Retries should retry on known retriable database errors in addition to connection errors

ClickHouse / dbt-clickhouse

The Clickhouse plugin for dbt (data build tool)

Apache License 2.0

246 stars 108 forks source link

Retries should retry on known retriable database errors in addition to connection errors #165

Open andaag opened 1 year ago

andaag commented 1 year ago

Describe the bug

Based on this description:

retries: [1] # Number of times to retry a "retriable" database exception (such as a 503 'Service Unavailable' error)

I was kinda expecting retries to also retry failures in executing queries. Such as:

DB::Exception: Timeout: Cannot enqueue query on this replica, most likely because replica is busy with previous queue entries.

But looking at the code it looks like retries is set on retry_connection from SQLConnectionManager, which retries on connection failures, not on query failures.

Is this intended? Am I understanding it wrong? This might be a bit of a mix between either a bug report or a feature request, depending on what the intended behavior is! 😀

simpl1g commented 1 year ago

But how do you know if some part of your data is already inserted or not? Making retries in a database that does not have transactions is pretty dangerous, you can end up with duplicates. We had a lot of problems until we disabled retries in code. So our rule of thumb when we write code - all tasks should be idempotent, if cancel task in the middle and rerun it multiple times we should have correct data

genzgd commented 1 year ago

You understand it correctly. As you noted, the documentation should be more explicit in that retries only refers to connection failures in cases where it's guaranteed that a retry will not insert duplicates. If ClickHouse returns a "retriable" HTTP status code (in particular, 429, 502, or 503) the query will be retried up to the "retries" configuration value.

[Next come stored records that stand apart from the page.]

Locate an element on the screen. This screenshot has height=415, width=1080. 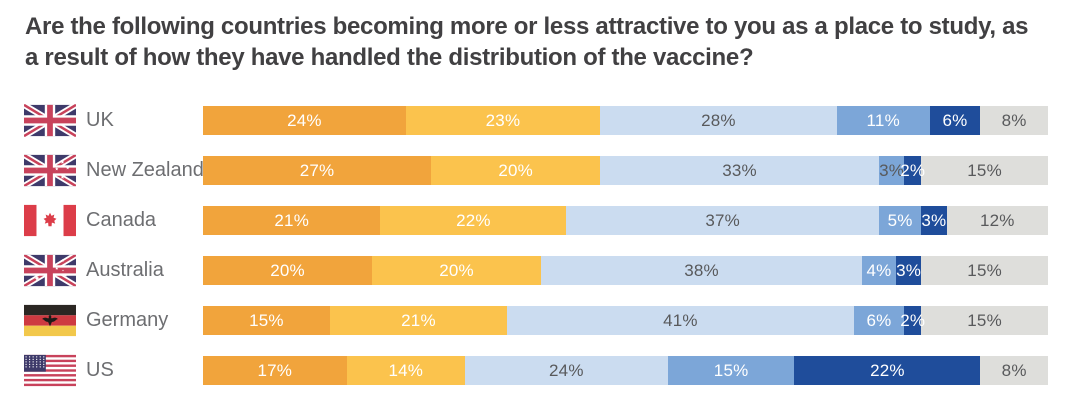
segment-value-label: 33% is located at coordinates (740, 170).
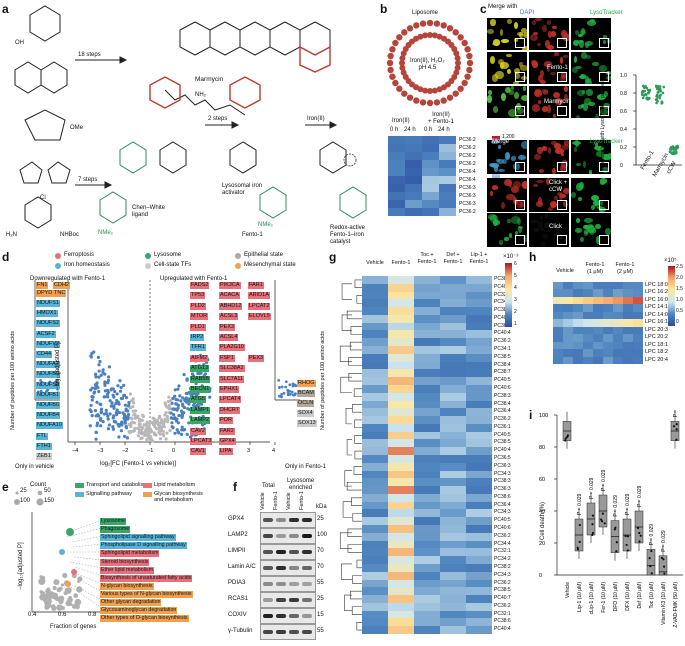 This screenshot has height=646, width=685. What do you see at coordinates (48, 416) in the screenshot?
I see `gene-chip: NDUFB4` at bounding box center [48, 416].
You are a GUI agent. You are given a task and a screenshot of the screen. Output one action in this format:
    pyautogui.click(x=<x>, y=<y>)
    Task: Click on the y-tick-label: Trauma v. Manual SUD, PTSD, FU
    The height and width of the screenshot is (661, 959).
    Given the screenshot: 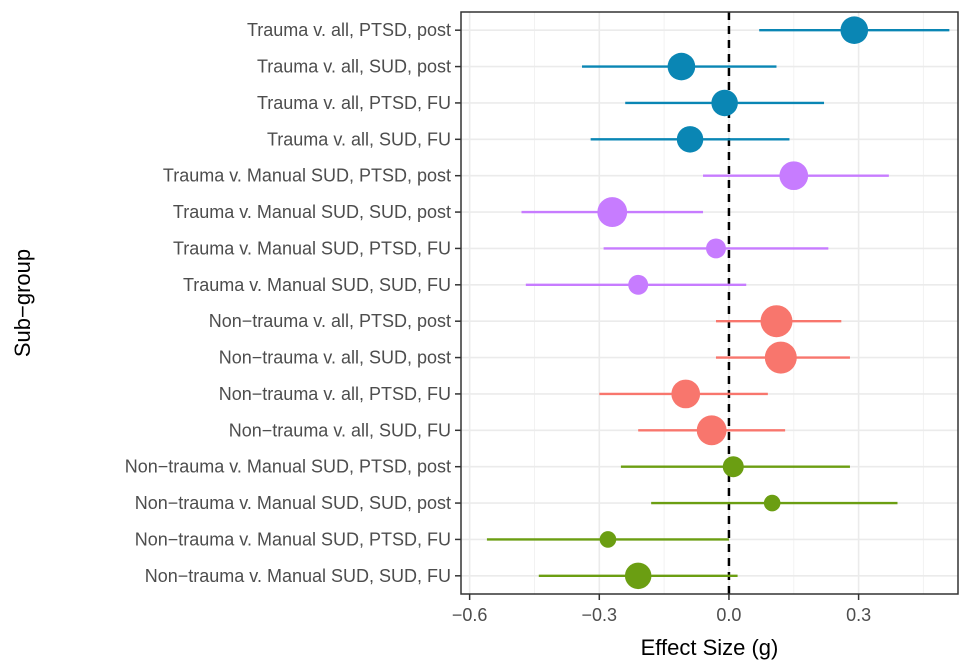 What is the action you would take?
    pyautogui.click(x=312, y=248)
    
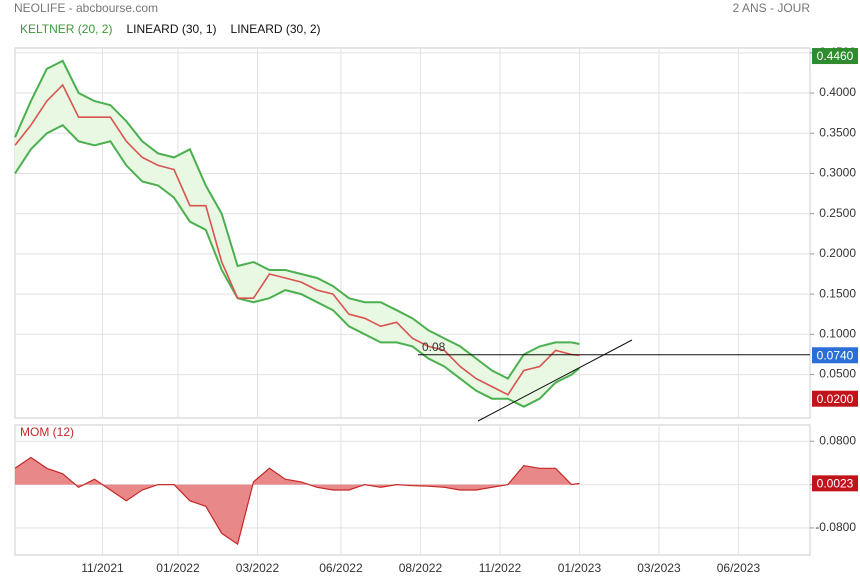  I want to click on y-tick-label: 0.2000, so click(838, 253).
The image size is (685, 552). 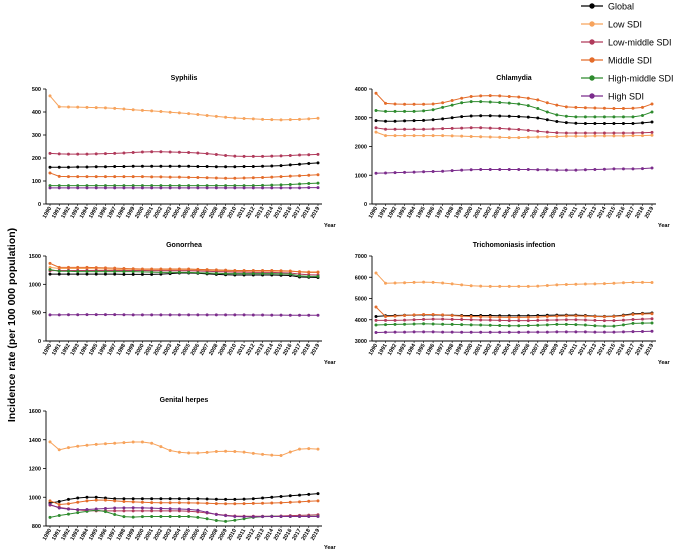 I want to click on x-tick-label: 1994, so click(x=412, y=349).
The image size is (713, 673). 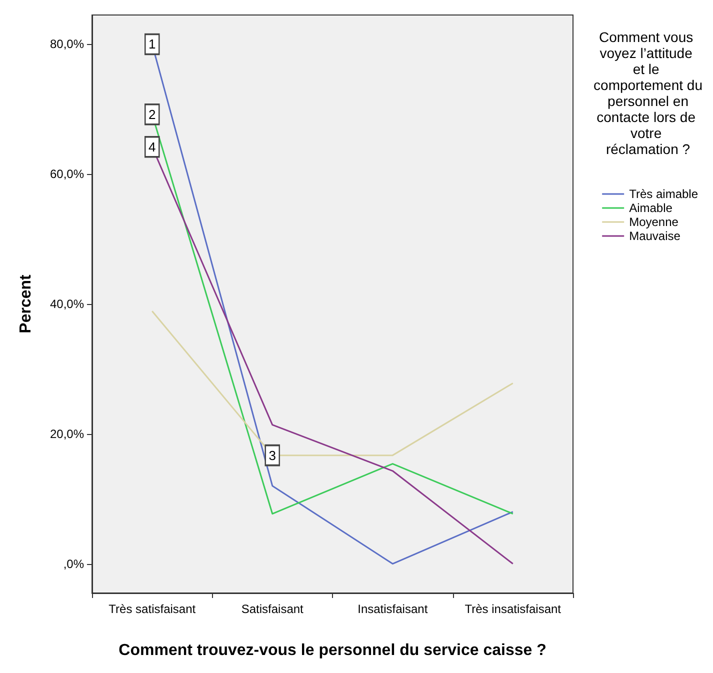 I want to click on annotation: 1, so click(x=152, y=44).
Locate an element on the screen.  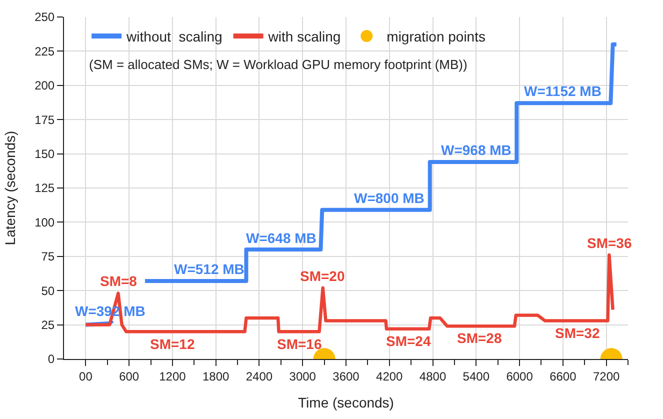
x-tick-label: 6000 is located at coordinates (520, 376).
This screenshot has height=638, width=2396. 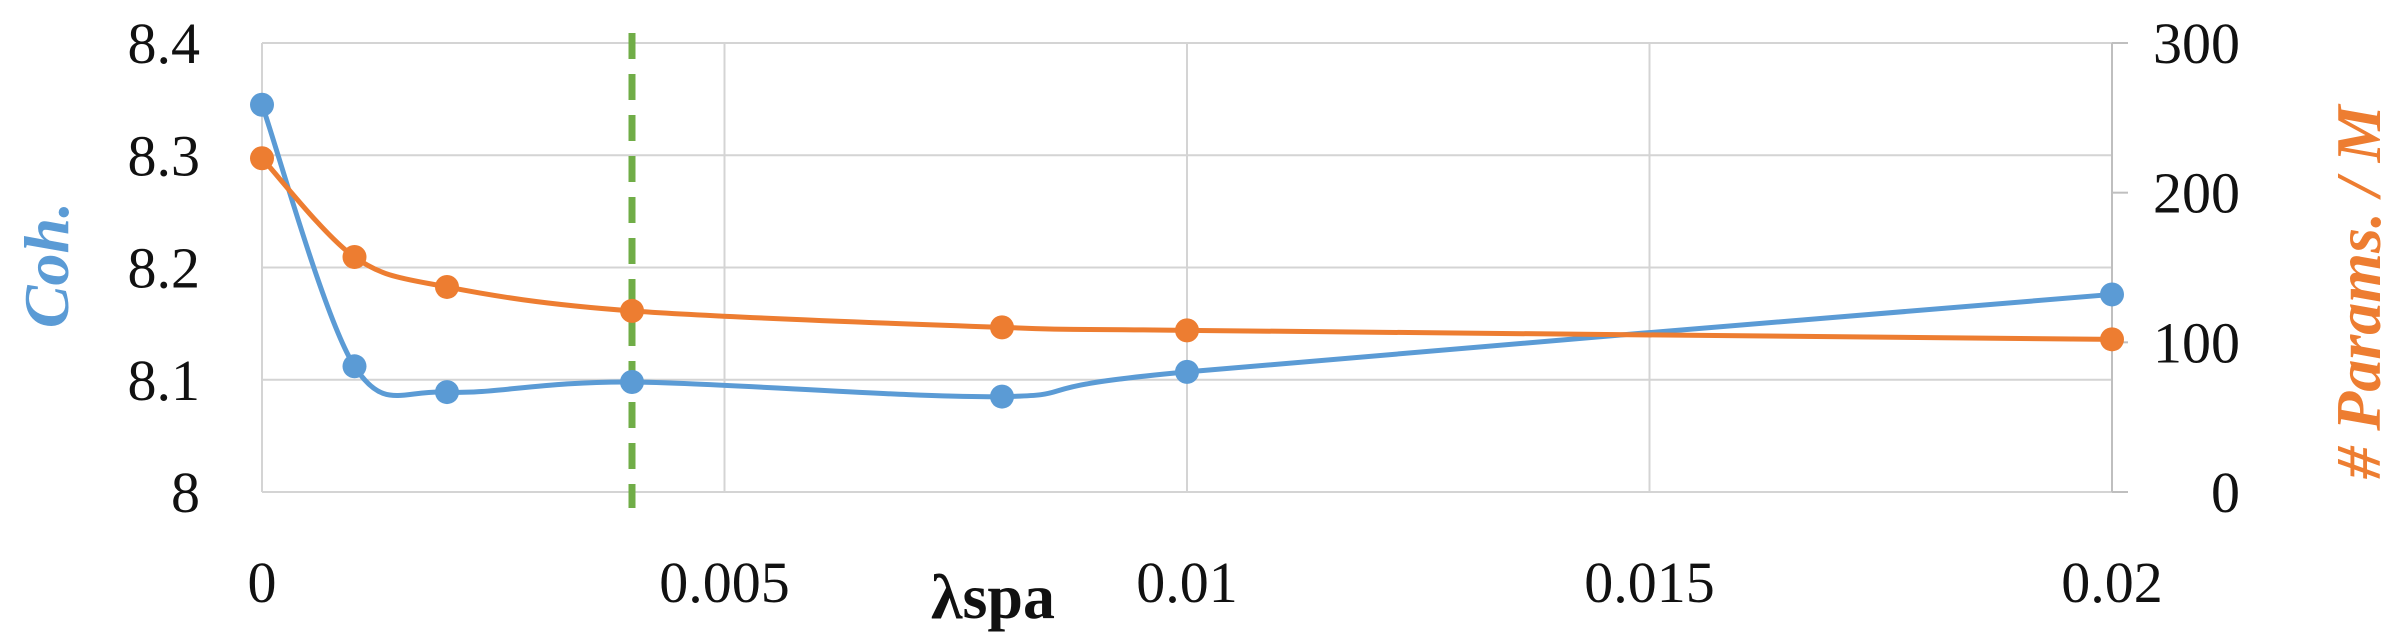 What do you see at coordinates (2226, 492) in the screenshot?
I see `right-y-tick-label: 0` at bounding box center [2226, 492].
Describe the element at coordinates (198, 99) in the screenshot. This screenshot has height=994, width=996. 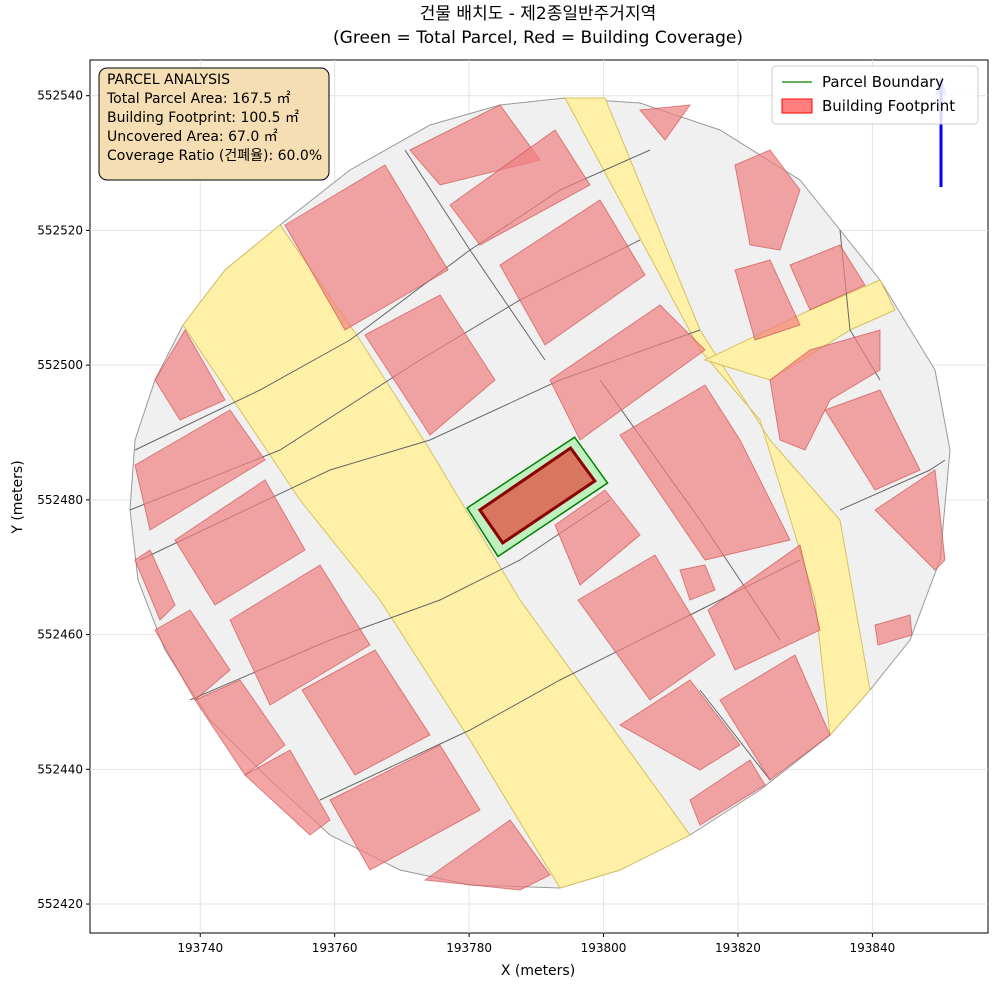
I see `annotation-line: Total Parcel Area: 167.5 ㎡` at that location.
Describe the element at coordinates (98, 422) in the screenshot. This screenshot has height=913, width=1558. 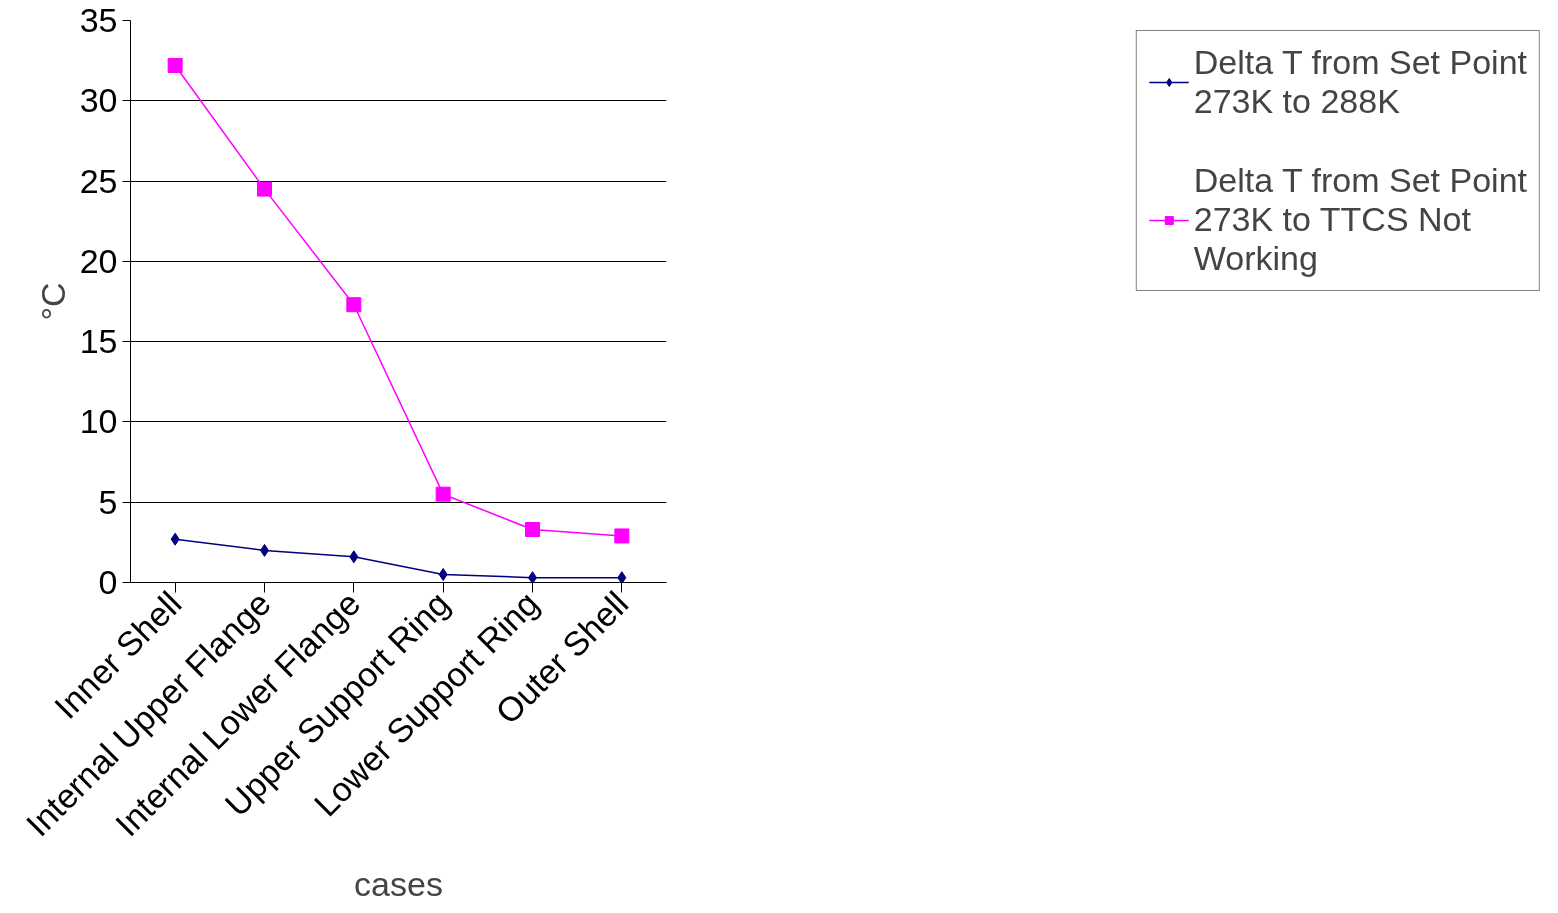
I see `y-tick-label: 10` at that location.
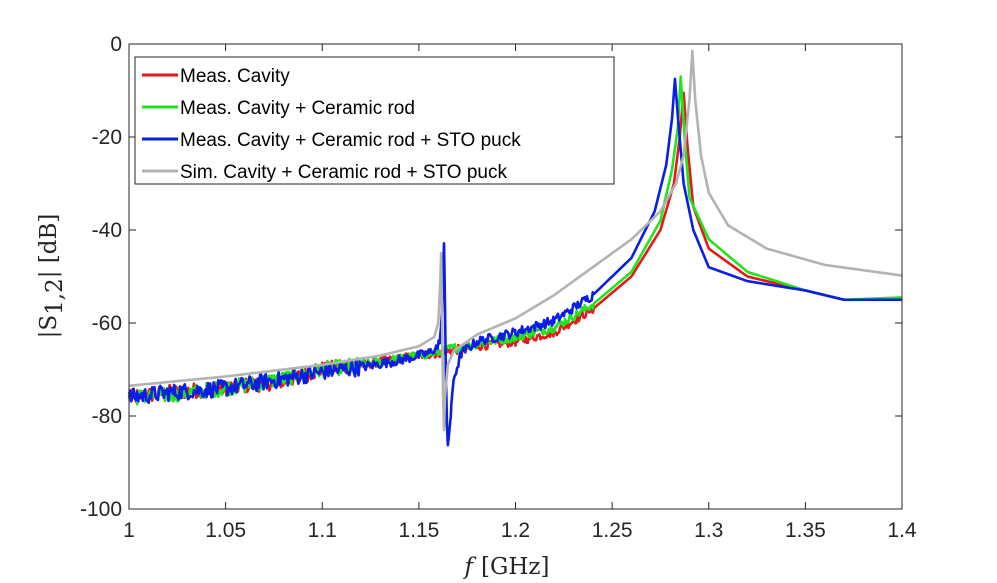  I want to click on x-tick-label: 1.05, so click(226, 530).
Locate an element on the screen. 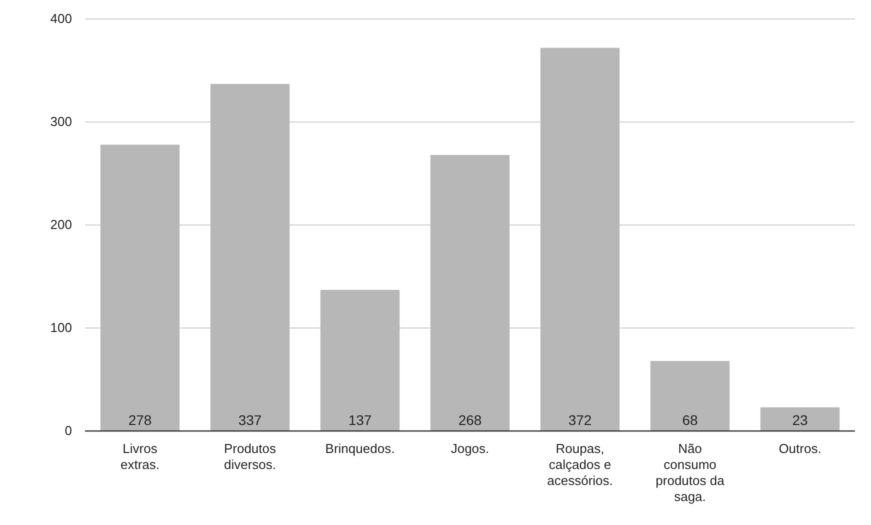 This screenshot has height=525, width=871. data-label: 268 is located at coordinates (470, 420).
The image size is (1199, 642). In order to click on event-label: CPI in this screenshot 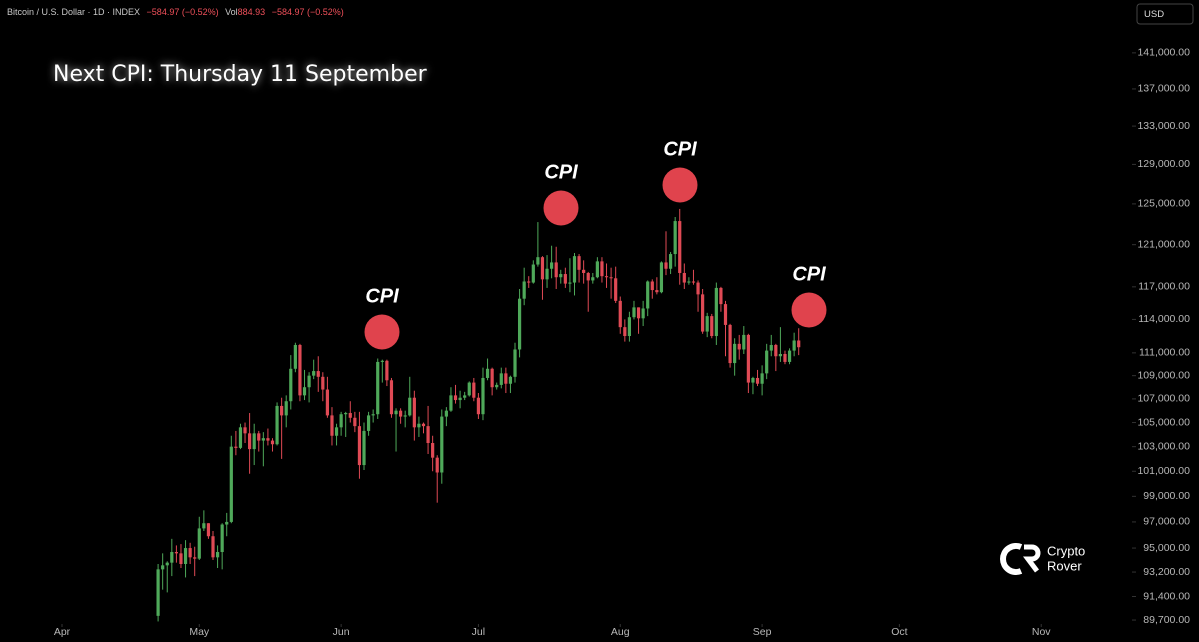, I will do `click(680, 149)`.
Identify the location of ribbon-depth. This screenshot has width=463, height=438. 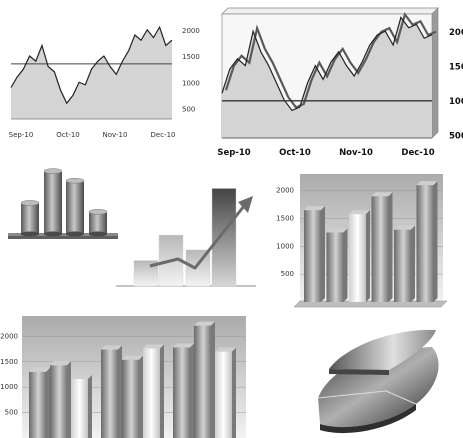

As @simpl1g suggested, we don't retry database errors. In theory we could -- the difficulty is in determining what ClickHouse errors are retriable. First, ClickHouse doesn't currently return a separate error code -- it has to be parsed from the content of the error message. Second, there are something like 1000 ClickHouse error codes and there's no definitive list of what is "retriable" and what is not.

That said, this is a potential feature request -- which is probably most appropriate for the underlying drivers (clickhouse-connect and clickhouse-driver).

andaag commented 1 year ago

But how do you know if some part of your data is already inserted or not? Making retries in a database that does not have transactions is pretty dangerous, you can end up with duplicates. We had a lot of problems until we disabled retries in code.

By specifically retrying error codes where we know it hasn't been applied. We do this with other services today, and based on the description in the readme that's what I assumed this project did too!

First, ClickHouse doesn't currently return a separate error code -- it has to be parsed from the content of the error message. Second, there are something like 1000 ClickHouse error codes and there's no definitive list of what is "retriable" and what is not.

Probably makes sense to do this on a driver level, and have a whitelist of error codes that are known to be retriable. 👍

stephen-up commented 6 days ago

Hi, I also think more errors should be retried by DBT.

Im getting ClickHouse exception: The read operation timed out at the end of our 120 model pipeline that was running for 5 hours. Since there is no per statement retry its restarting the whole thing.